L'évènement ne se produit qu'une à deux fois par an, la dernière fois datait du 15 décembre, le jour de l'arrivée : il y a eu du brouillard mardi à DDU ! Les faibles visibilités sont fréquentes, lors des tempêtes : la neige soufflée par le vent rend aveugle et il est parfois difficile de voir un bâtiment depuis un autre. Heureusement qu'il y a des passerelles. Mais il ne s'agit pas de brouillard en tant que tel. 
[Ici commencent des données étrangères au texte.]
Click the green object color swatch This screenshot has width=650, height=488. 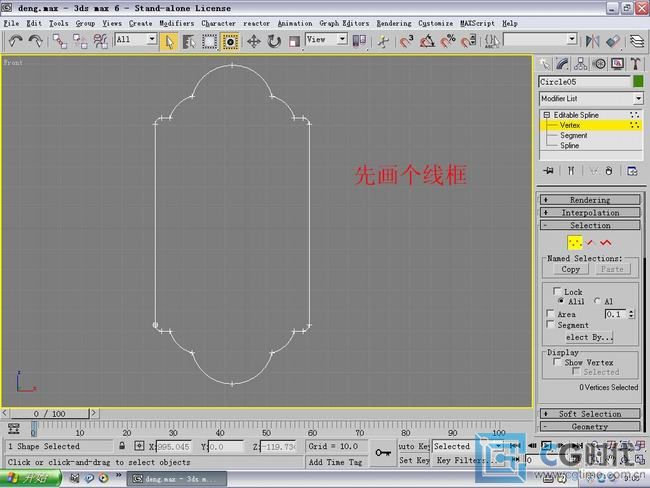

L'air polaire est sec. Plus l'air est chaud, plus il peut contenir de l'eau à l'état vapeur, et inversement. Sur le continent, l'air est très froid, et il n'y a en plus pas d'apport d'humidité : l'air ne contient quasiment pas de vapeur d'eau. A DDU, sur la côte, l'air froid, même s'il est passé au-dessus de la mer plus au Nord, n'a pu absorber qu'une faible quantité d'eau, donc il reste relativement sec. Le brouillard n'est donc pas chose commune à nos latitudes polaires. La polynie toujours présente à une vingtaine de kilomètres de la base, aidée par des conditions atmosphériques particulières, a réussi à charger suffisamment l'air en vapeur d'eau pour qu'il atteigne son seuil de saturation. Une nappe conséquente de brouillard s'est formée, et s'est rapprochée de la base mardi. Deux journées ensoleillées ont suivies, mais on pouvait observer aux jumelles une mince couche d'évaporation à la surface de la polynie.